▶ **About this exercise**
Please give again, word for word, the lines that lie between the start of the listing below and the line with "Given: Enable Creative Commons filter", both included.

▶ **Records for this task**

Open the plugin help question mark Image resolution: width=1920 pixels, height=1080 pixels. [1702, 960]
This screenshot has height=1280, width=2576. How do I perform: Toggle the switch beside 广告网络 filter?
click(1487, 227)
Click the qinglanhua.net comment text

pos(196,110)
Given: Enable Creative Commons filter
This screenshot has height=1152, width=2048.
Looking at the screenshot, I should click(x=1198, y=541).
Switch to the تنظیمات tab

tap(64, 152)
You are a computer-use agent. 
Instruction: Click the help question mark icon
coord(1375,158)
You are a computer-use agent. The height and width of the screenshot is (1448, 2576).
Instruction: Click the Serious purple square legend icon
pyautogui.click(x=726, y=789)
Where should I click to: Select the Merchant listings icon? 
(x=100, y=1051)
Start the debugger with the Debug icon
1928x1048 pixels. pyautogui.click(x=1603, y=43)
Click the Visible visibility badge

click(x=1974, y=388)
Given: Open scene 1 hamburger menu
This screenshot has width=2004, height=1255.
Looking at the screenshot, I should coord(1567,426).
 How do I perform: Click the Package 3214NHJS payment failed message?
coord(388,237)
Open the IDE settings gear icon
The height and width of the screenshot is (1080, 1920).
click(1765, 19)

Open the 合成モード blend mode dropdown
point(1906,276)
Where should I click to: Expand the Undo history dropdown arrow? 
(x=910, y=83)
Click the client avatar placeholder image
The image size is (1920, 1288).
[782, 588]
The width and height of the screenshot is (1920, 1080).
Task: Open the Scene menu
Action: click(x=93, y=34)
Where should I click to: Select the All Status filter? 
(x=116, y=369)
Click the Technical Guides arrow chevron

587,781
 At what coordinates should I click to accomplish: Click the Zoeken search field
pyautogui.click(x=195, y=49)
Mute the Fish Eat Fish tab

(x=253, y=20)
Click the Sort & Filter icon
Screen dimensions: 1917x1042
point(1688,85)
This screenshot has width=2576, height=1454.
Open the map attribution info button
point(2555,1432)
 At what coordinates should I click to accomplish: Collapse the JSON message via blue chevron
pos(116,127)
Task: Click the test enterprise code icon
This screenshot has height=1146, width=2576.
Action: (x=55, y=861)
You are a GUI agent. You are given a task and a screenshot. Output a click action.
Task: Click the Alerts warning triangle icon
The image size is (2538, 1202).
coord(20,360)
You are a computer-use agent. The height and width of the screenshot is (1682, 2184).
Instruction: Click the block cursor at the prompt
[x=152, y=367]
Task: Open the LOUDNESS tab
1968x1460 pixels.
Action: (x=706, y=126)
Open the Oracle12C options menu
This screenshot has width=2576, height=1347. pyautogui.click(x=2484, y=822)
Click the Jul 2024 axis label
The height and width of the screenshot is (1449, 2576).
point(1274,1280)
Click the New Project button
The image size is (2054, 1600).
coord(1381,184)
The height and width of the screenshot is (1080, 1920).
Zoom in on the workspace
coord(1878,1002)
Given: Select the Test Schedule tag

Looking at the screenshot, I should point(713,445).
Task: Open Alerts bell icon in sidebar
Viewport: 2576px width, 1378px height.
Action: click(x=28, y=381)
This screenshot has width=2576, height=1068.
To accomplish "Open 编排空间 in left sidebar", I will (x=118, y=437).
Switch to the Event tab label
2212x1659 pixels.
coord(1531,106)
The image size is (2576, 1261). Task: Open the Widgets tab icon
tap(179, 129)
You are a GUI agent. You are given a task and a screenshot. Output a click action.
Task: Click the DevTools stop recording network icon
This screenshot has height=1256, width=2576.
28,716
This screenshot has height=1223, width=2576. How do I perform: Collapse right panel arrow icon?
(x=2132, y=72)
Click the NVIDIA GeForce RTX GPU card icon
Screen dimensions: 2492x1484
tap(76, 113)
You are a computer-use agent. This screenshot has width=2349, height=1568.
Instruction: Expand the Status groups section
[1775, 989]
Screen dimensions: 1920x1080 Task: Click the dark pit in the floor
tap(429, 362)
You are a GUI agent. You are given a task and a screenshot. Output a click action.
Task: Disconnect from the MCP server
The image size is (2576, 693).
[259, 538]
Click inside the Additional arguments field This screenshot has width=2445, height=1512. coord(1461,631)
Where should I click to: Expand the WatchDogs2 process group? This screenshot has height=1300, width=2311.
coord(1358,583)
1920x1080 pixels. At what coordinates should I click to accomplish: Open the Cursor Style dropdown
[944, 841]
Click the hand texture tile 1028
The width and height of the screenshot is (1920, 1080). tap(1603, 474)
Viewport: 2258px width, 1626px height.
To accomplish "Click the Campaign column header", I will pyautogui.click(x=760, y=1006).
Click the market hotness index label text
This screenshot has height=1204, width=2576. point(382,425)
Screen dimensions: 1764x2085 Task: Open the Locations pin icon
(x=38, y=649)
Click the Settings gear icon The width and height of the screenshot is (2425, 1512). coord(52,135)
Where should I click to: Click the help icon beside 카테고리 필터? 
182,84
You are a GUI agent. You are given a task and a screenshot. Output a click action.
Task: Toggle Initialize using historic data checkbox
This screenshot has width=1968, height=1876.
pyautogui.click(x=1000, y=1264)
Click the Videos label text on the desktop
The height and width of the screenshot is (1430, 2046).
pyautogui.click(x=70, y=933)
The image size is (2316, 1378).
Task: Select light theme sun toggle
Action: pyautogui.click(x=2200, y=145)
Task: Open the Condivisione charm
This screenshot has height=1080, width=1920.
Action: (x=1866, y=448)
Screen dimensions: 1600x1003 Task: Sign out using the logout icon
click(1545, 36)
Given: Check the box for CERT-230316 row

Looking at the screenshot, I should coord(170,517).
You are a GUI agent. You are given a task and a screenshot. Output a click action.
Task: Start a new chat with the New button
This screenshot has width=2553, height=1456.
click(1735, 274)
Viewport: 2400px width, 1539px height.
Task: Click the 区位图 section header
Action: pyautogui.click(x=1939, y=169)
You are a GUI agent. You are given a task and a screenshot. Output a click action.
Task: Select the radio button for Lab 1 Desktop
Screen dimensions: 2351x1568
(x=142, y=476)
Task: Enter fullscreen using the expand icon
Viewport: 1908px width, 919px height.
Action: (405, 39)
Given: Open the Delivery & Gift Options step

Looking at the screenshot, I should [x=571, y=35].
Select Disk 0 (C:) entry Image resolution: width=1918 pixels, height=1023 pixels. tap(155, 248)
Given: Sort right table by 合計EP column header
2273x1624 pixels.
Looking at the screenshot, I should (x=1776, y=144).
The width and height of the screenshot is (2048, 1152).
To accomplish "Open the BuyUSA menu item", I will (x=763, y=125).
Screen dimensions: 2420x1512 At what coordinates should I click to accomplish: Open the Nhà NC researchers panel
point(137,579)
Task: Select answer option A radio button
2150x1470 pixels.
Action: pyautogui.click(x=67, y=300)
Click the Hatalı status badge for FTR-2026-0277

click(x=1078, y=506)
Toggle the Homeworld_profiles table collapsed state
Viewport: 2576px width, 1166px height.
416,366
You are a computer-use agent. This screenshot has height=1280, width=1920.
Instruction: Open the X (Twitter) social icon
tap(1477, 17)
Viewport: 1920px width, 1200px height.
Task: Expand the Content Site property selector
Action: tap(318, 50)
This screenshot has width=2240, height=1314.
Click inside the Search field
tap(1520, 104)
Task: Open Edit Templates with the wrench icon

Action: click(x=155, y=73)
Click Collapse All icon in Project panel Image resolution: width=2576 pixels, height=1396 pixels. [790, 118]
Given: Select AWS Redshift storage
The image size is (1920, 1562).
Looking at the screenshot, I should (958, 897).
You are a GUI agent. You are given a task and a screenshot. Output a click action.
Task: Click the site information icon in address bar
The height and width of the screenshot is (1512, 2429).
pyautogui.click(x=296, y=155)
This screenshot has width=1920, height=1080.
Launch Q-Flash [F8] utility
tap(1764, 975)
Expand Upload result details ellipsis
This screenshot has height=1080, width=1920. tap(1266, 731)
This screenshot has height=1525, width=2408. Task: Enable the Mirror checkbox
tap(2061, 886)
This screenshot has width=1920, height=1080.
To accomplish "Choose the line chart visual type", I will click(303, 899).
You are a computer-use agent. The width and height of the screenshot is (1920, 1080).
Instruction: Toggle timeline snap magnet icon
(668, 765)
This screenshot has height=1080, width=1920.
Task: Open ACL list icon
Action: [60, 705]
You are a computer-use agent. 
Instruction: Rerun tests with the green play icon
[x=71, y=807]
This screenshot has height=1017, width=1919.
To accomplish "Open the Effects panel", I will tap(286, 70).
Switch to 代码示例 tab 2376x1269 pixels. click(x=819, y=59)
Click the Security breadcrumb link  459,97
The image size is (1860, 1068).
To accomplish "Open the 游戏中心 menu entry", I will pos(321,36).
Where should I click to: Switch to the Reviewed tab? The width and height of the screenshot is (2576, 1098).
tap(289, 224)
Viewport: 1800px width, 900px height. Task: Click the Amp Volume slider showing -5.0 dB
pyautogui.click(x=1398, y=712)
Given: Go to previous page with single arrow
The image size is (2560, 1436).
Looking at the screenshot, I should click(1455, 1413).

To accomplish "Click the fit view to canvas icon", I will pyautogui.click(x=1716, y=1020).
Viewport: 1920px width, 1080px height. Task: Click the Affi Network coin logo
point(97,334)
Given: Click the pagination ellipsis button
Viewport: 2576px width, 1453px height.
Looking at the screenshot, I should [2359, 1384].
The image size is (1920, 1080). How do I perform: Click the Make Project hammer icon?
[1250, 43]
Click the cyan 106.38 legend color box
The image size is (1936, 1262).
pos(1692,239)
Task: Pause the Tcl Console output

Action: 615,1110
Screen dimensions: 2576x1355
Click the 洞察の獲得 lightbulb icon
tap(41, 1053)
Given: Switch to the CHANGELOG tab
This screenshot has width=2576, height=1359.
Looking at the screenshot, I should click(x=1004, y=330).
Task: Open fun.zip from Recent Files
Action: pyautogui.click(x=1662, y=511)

▶ **Result of this task**
Open the plugin help question mark Image resolution: width=1920 pixels, height=1080 pixels. [1702, 960]
This screenshot has height=1280, width=2576. How do I perform: Toggle the switch beside 广告网络 filter?
click(1487, 227)
Click the qinglanhua.net comment text

pos(196,110)
Given: Enable Creative Commons filter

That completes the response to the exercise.